Open davidjaw opened 11 months ago
We need to understand where regression is coming from, but sounds a bit like a torchvision problem, isn't it?
Also, I wonder if this is CUDA-11.8 vs CUDA-12.1 regression (2.0.1 was shipped with 11.8 by default, but 2.1 with 12.1)
Hello,
I've created a minimal toy example to demonstrate the issue in detail. You can find it here: https://gist.github.com/davidjaw/40bcbcf44cb3db01fd9178e193edb0de
This example relies on the ultralytics library. For context, the code runs as expected when using PyTorch version 2.0.1 and Torchvision version 0.15.2+cu118, and OOM when PyTorch 2.1.1. I believe this setup aligns with the requirements mentioned in the original issue.
Please take a look at the gist, and let me know if you need any more information or if there's anything else I can do to assist in resolving this issue.
Thank you!
I just want to chime in an mention that I have the same problem.
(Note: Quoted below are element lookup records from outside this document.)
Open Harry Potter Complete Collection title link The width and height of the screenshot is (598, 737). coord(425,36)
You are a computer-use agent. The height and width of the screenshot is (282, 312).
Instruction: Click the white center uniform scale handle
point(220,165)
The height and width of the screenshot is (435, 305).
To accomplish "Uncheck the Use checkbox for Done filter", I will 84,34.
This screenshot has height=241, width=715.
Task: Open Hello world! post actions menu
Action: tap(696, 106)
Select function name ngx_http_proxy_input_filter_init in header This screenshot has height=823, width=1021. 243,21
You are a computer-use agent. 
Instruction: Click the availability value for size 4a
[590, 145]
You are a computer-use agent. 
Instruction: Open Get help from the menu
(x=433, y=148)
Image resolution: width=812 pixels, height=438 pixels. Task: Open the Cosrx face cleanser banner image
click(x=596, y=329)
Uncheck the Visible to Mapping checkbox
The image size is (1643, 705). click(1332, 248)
A very large memory allocation is attempted both on the GPU and the CPU. I observe the problem in the following environment:
Collecting environment information...
PyTorch version: 2.1.0+cu118
Is debug build: False
CUDA used to build PyTorch: 11.8
ROCM used to build PyTorch: N/A
But everything works with:
Collecting environment information...
PyTorch version: 2.1.0.dev20230714+cu121
Is debug build: False
CUDA used to build PyTorch: 12.1
ROCM used to build PyTorch: N/A
Below is a little snippet which leads to the OOM error with 2.1.0+cu118
:
import torchvision
import torch
inp = torch.rand((1, 256, 48, 64))
bbox = torch.tensor([[0, 0, 0, 128, 96]]).float()
output_size = (48, 64)
scale = 12 / 384
aligned=True
torch.use_deterministic_algorithms(True)
out = torchvision.ops.roi_align(inp.cuda(), bbox.cuda(), output_size, scale, aligned=aligned)
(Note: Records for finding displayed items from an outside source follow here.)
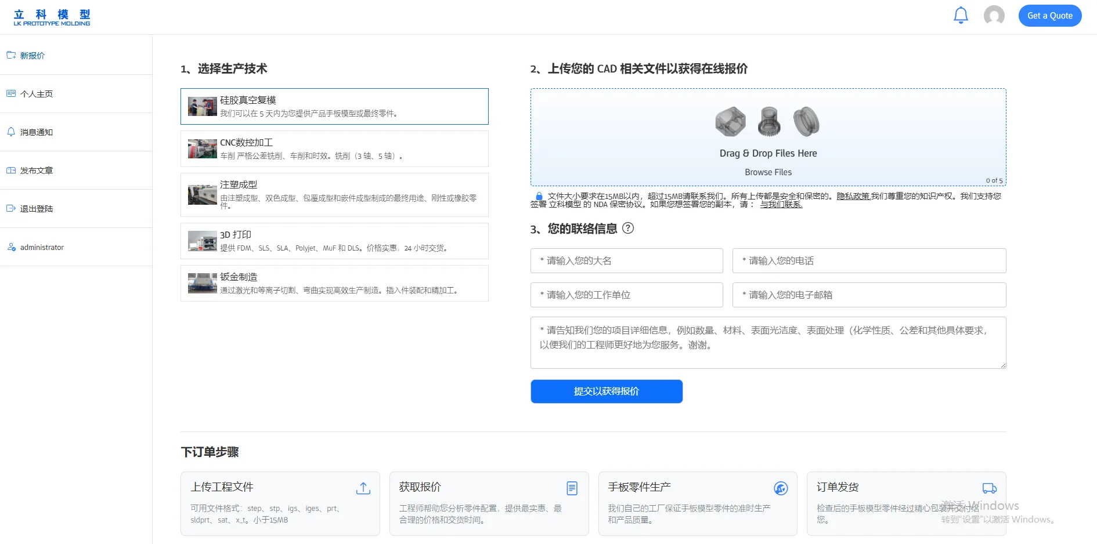Open 个人主页 in the sidebar

click(37, 93)

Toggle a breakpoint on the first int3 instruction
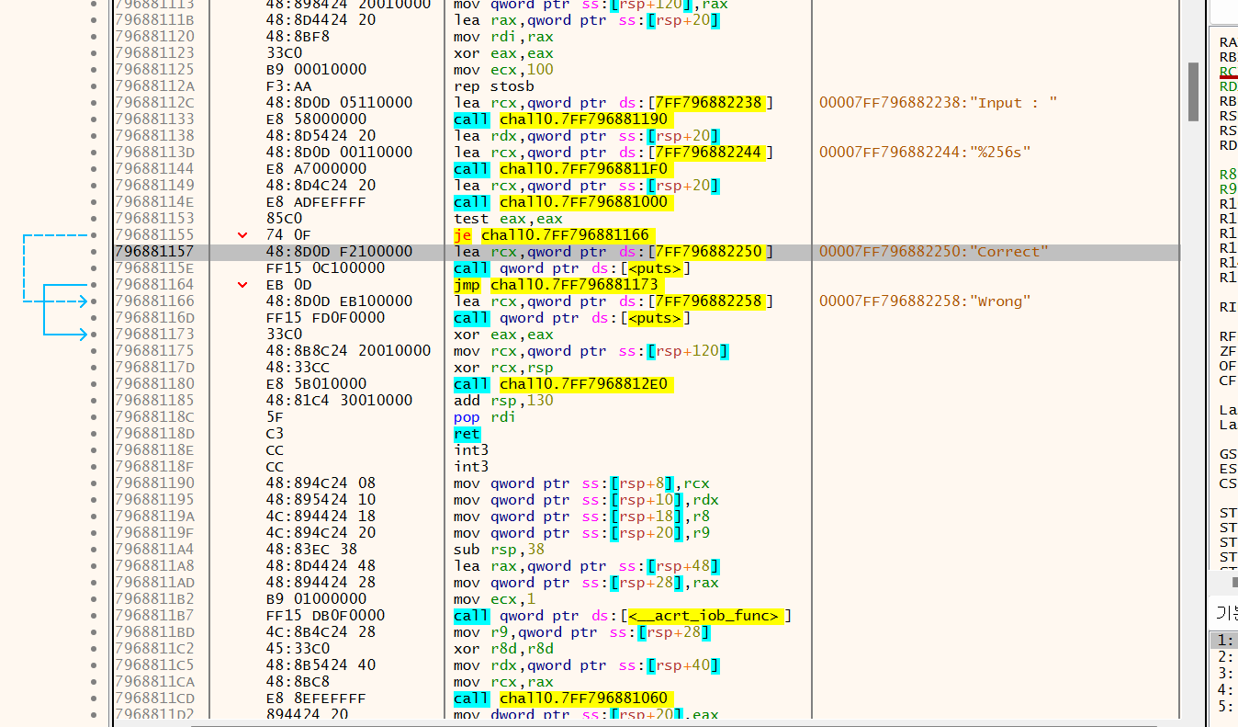(93, 449)
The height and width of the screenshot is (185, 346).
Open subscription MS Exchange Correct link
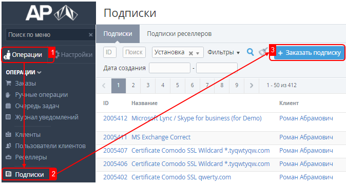point(161,137)
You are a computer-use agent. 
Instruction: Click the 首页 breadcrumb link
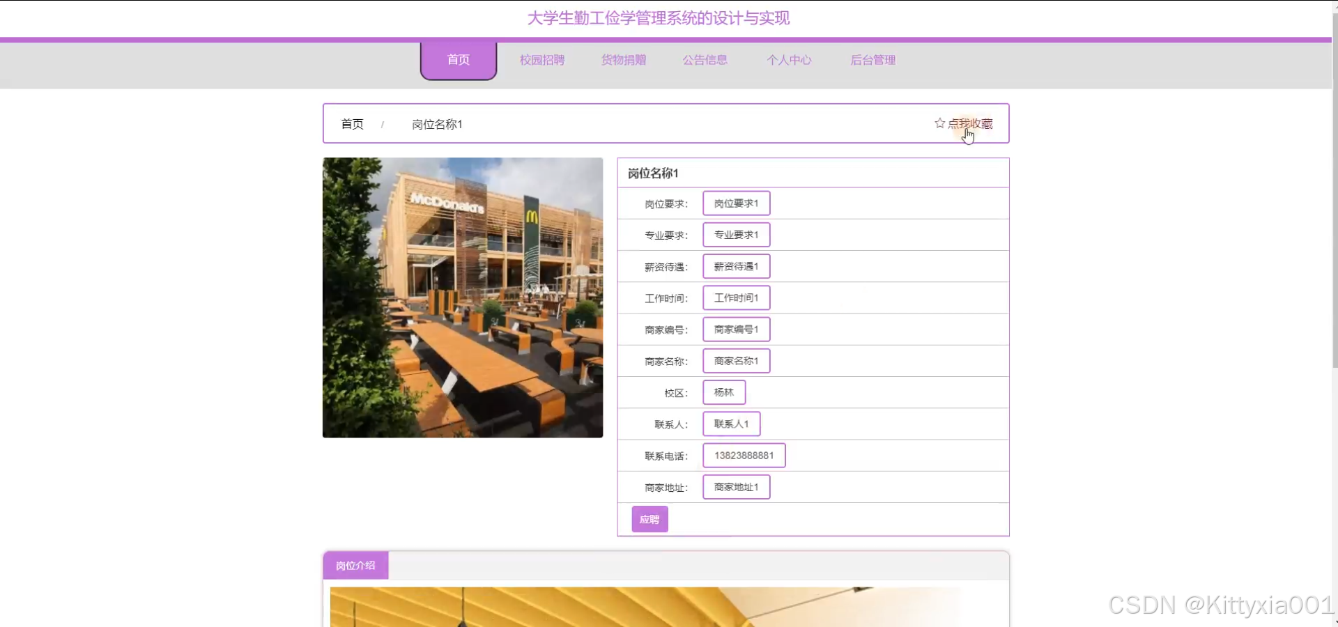[x=352, y=124]
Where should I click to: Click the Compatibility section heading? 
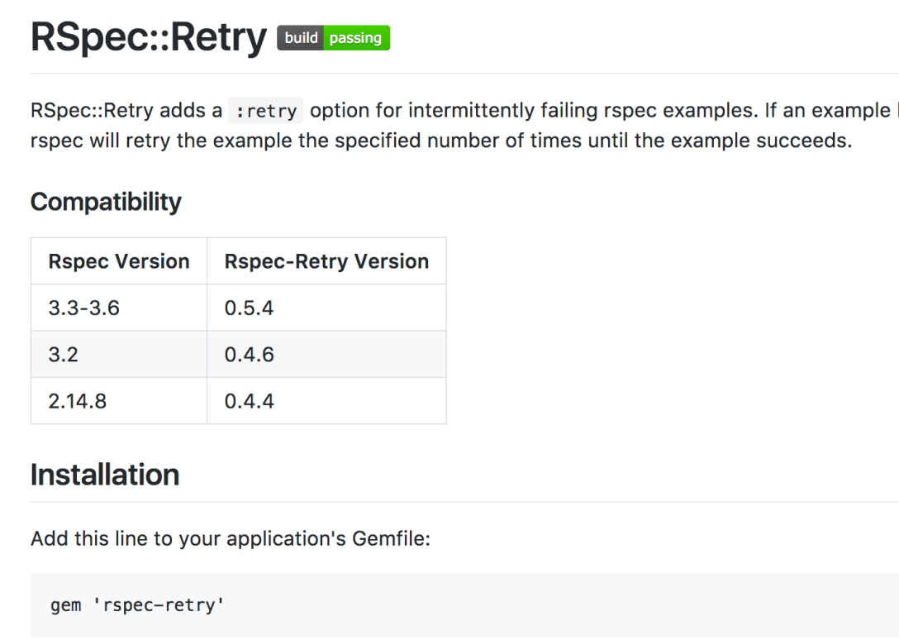(106, 202)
Can someone else replicate this?
Oh you know what, it's probably because of use deterministic algorithms. We added a deterministic implementation but it is very memory hungry
Hey, I just came across this issue. Is there any update?
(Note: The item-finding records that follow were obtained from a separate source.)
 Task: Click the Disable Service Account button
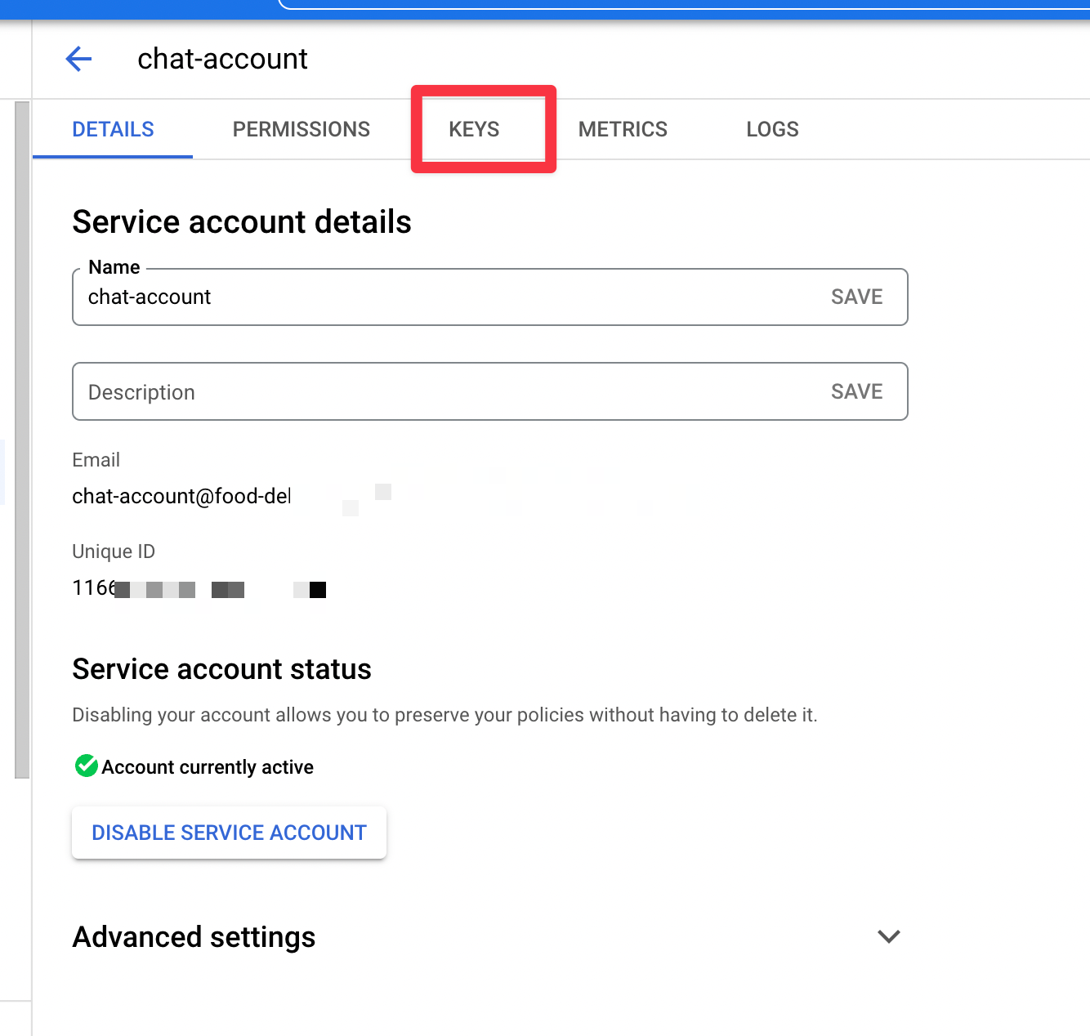tap(229, 833)
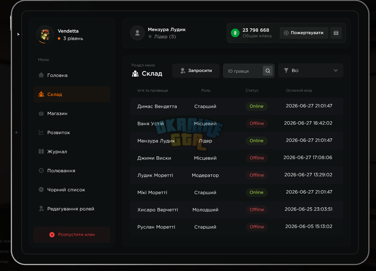Click Мензура Лудик profile avatar icon

coord(137,33)
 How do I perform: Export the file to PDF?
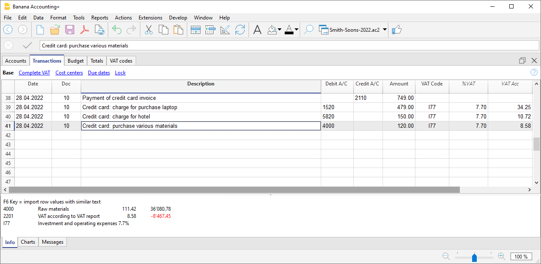point(85,30)
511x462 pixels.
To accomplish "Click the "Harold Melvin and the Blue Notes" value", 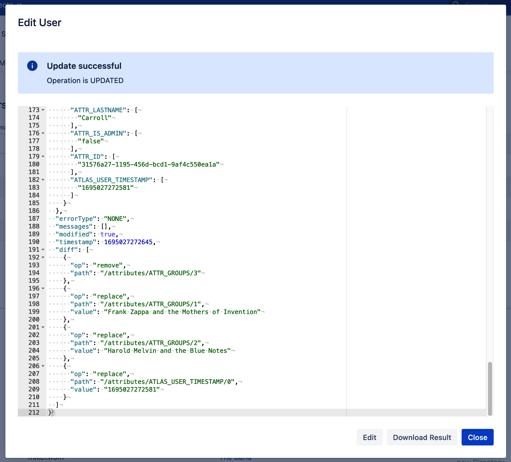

I understand the appeal of a deterministic implementation but the caveat very memory hungry is an understatement :D
When I call the problematic _bilinear_interpolate
-> masked_index
part manually it will allocate ~30GB VRAM for a single input of size 400x400. Essentially, this breaks any Mask R-CNN model when using torch.use_deterministic_algorithms(True)
.
Has this been actually tested or run in a benchmark? If so, how? I fail to see how this is the intended behavior unless I'm missing something fundamental 😅 thx for any help.
The implementation doesn't OOM if we torch.compile it. So I think I will fix it by making torch.compile on it mandatory.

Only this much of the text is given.